[Task details]
Given the entries that follow, write out exactly the lines starting at the one containing "Norsk Polarinstitutt (190, 2493)" and ending at the one containing "evolusjon (123, 1310)", both ends included, and only those.
(Source data begins)
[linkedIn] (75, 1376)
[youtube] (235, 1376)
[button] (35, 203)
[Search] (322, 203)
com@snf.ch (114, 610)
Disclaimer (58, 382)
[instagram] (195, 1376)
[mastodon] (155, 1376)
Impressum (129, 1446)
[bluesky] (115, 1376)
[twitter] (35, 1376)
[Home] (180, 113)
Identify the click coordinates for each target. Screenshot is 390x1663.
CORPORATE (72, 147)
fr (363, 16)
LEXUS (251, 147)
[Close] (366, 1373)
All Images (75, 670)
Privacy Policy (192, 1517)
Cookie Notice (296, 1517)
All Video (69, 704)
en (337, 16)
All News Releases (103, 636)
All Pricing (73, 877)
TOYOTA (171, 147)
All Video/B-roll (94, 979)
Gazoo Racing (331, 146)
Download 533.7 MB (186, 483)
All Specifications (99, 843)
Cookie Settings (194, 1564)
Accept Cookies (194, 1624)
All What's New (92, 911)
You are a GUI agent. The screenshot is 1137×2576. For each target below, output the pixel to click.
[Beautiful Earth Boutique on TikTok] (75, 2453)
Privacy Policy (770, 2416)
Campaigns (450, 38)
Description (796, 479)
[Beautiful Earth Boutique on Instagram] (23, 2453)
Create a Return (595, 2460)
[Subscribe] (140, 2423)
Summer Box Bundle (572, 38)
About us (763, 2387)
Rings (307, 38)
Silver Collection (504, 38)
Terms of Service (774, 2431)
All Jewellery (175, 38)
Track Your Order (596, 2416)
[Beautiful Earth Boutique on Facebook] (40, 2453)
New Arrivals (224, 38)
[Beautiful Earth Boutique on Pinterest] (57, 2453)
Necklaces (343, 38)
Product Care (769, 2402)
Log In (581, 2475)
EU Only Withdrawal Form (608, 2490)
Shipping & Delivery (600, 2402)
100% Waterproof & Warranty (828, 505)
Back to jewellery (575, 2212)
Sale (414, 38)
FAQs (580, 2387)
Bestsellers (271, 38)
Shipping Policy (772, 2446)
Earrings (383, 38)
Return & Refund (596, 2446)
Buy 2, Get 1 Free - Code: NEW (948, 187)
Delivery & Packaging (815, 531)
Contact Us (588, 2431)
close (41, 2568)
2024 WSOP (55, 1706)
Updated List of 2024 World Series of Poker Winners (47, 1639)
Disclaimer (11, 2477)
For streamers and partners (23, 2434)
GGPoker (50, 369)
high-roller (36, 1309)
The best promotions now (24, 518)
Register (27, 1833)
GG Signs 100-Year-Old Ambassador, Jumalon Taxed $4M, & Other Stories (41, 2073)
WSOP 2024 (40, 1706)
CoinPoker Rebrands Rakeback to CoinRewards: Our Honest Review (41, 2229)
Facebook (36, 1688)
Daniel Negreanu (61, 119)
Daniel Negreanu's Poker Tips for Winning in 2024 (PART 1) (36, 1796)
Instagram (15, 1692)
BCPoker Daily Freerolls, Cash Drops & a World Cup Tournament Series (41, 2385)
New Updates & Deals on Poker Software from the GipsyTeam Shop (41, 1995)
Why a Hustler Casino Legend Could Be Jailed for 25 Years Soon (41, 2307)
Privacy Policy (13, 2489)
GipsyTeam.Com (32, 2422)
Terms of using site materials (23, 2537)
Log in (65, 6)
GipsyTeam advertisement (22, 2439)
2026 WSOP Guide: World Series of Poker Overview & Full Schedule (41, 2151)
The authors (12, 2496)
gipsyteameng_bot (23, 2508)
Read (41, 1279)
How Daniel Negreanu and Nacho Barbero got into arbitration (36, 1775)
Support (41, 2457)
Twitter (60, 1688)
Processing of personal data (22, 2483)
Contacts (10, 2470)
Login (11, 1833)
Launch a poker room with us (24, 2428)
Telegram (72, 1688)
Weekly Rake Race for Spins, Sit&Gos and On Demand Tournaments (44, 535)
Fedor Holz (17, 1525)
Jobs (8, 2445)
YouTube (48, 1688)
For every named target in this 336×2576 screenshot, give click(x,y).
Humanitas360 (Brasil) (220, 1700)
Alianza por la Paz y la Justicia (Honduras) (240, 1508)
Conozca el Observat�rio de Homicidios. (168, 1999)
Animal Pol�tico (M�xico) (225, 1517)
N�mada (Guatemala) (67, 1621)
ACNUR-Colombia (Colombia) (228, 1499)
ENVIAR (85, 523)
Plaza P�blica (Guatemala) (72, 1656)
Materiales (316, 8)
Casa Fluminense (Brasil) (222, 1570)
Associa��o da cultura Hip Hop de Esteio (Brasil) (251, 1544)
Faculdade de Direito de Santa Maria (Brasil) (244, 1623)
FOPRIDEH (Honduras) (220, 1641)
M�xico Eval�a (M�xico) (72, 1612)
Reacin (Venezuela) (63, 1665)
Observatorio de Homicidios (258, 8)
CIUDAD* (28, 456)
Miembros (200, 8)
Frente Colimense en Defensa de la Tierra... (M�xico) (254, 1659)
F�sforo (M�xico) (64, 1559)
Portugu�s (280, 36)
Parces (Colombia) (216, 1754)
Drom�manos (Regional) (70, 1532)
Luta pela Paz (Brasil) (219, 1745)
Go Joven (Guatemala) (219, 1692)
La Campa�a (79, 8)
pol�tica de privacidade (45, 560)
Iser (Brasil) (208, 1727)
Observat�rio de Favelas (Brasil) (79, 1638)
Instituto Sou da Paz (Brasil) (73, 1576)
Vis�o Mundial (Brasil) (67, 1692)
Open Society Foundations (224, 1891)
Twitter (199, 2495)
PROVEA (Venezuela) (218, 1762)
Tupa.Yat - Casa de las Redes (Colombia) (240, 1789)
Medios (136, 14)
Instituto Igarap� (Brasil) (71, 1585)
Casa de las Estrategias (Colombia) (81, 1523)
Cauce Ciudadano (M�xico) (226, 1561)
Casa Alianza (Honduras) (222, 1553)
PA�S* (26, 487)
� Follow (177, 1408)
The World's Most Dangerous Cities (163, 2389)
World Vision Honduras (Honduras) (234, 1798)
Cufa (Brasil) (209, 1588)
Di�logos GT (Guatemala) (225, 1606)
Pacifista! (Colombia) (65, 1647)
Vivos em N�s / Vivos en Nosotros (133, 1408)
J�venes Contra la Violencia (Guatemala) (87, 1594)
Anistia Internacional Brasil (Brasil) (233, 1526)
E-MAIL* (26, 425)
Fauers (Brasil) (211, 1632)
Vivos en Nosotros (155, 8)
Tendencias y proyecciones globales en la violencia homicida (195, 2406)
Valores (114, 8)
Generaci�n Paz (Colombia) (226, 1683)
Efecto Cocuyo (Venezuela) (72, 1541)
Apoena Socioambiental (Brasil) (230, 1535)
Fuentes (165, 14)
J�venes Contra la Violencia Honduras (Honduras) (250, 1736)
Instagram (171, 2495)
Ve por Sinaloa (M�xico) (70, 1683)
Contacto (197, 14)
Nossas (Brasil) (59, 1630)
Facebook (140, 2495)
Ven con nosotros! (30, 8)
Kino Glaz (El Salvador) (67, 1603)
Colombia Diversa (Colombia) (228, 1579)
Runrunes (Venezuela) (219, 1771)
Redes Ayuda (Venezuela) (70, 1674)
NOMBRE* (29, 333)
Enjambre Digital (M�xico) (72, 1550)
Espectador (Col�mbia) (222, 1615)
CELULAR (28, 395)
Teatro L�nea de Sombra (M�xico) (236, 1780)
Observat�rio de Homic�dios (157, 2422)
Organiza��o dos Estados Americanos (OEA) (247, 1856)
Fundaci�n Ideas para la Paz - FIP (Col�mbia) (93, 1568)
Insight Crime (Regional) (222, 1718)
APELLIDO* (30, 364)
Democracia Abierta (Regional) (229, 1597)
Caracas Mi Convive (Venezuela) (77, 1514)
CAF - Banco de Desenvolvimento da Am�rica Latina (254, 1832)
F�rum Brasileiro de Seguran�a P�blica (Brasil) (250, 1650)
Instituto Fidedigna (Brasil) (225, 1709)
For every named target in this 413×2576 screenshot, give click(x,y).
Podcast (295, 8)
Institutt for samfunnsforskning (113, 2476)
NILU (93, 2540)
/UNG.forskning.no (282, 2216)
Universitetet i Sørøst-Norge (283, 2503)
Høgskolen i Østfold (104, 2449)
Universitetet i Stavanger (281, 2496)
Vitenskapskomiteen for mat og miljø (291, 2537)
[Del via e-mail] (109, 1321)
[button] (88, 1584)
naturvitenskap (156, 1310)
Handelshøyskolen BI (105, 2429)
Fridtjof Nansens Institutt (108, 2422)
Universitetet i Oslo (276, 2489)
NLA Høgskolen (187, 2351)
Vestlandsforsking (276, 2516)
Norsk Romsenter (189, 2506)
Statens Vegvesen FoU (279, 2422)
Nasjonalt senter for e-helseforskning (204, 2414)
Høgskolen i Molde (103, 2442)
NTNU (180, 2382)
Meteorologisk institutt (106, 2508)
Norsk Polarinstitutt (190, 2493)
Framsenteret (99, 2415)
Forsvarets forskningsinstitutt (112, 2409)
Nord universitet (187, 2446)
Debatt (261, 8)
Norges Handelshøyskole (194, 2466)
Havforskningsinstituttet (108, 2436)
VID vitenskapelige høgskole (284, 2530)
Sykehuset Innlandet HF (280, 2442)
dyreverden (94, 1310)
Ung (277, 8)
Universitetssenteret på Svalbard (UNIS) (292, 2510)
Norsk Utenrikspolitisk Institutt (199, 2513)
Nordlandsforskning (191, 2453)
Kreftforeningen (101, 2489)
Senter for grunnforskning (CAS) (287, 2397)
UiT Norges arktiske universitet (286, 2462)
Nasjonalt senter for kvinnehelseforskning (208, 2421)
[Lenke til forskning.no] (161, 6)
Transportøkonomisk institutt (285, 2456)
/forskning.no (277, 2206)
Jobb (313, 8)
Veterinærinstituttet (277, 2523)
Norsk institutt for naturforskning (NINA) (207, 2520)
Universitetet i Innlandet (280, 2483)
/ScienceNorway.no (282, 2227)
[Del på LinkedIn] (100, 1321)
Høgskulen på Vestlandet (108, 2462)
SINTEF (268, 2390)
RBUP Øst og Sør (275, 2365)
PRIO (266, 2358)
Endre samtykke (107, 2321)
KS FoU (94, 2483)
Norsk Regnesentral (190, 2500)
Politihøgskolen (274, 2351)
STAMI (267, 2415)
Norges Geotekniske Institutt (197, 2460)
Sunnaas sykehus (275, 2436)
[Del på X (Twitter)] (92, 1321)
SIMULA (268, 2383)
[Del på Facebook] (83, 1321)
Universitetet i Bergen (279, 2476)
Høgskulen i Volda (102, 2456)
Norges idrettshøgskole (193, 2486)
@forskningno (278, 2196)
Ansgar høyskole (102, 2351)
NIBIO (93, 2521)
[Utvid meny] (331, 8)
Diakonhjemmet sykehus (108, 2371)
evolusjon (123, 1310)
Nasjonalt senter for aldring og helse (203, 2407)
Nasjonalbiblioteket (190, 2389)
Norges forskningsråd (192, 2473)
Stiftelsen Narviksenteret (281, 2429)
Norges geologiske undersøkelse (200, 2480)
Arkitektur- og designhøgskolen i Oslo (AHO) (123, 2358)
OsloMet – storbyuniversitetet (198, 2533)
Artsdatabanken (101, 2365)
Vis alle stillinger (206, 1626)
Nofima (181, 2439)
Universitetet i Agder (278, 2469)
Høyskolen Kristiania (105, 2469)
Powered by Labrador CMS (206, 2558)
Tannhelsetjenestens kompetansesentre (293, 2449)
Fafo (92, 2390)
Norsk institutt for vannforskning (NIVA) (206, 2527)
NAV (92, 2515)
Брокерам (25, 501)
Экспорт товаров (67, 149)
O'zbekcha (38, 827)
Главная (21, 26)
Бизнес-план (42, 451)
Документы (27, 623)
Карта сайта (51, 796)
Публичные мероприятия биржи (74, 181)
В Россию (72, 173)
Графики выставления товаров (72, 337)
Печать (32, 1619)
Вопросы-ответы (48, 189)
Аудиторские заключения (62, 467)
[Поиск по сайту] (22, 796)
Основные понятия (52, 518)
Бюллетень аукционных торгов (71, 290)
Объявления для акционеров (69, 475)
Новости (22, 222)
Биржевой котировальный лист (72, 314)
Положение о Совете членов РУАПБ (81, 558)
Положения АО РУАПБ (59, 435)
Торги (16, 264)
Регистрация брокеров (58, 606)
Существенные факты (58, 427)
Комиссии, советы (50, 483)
(Source data ends)
[Your response]
Norsk Polarinstitutt (190, 2493)
Framsenteret (99, 2415)
Forsvarets forskningsinstitutt (112, 2409)
Nord universitet (187, 2446)
Debatt (261, 8)
Norges Handelshøyskole (194, 2466)
Havforskningsinstituttet (108, 2436)
VID vitenskapelige høgskole (284, 2530)
Sykehuset Innlandet HF (280, 2442)
dyreverden (94, 1310)
Ung (277, 8)
Universitetssenteret på Svalbard (UNIS) (292, 2510)
Norsk Utenrikspolitisk Institutt (199, 2513)
Nordlandsforskning (191, 2453)
Kreftforeningen (101, 2489)
Senter for grunnforskning (CAS) (287, 2397)
UiT Norges arktiske universitet (286, 2462)
Nasjonalt senter for kvinnehelseforskning (208, 2421)
[Lenke til forskning.no] (161, 6)
Transportøkonomisk institutt (285, 2456)
/forskning.no (277, 2206)
Jobb (313, 8)
Veterinærinstituttet (277, 2523)
Norsk institutt for naturforskning (NINA) (207, 2520)
Universitetet i Innlandet (280, 2483)
/ScienceNorway.no (282, 2227)
[Del på LinkedIn] (100, 1321)
Høgskulen på Vestlandet (108, 2462)
SINTEF (268, 2390)
RBUP Øst og Sør (275, 2365)
PRIO (266, 2358)
Endre samtykke (107, 2321)
KS FoU (94, 2483)
Norsk Regnesentral (190, 2500)
Politihøgskolen (274, 2351)
STAMI (267, 2415)
Norges Geotekniske Institutt (197, 2460)
Sunnaas sykehus (275, 2436)
[Del på X (Twitter)] (92, 1321)
SIMULA (268, 2383)
[Del på Facebook] (83, 1321)
Universitetet i Bergen (279, 2476)
Høgskulen i Volda (102, 2456)
Norges idrettshøgskole (193, 2486)
@forskningno (278, 2196)
Ansgar høyskole (102, 2351)
NIBIO (93, 2521)
[Utvid meny] (331, 8)
Diakonhjemmet sykehus (108, 2371)
evolusjon (123, 1310)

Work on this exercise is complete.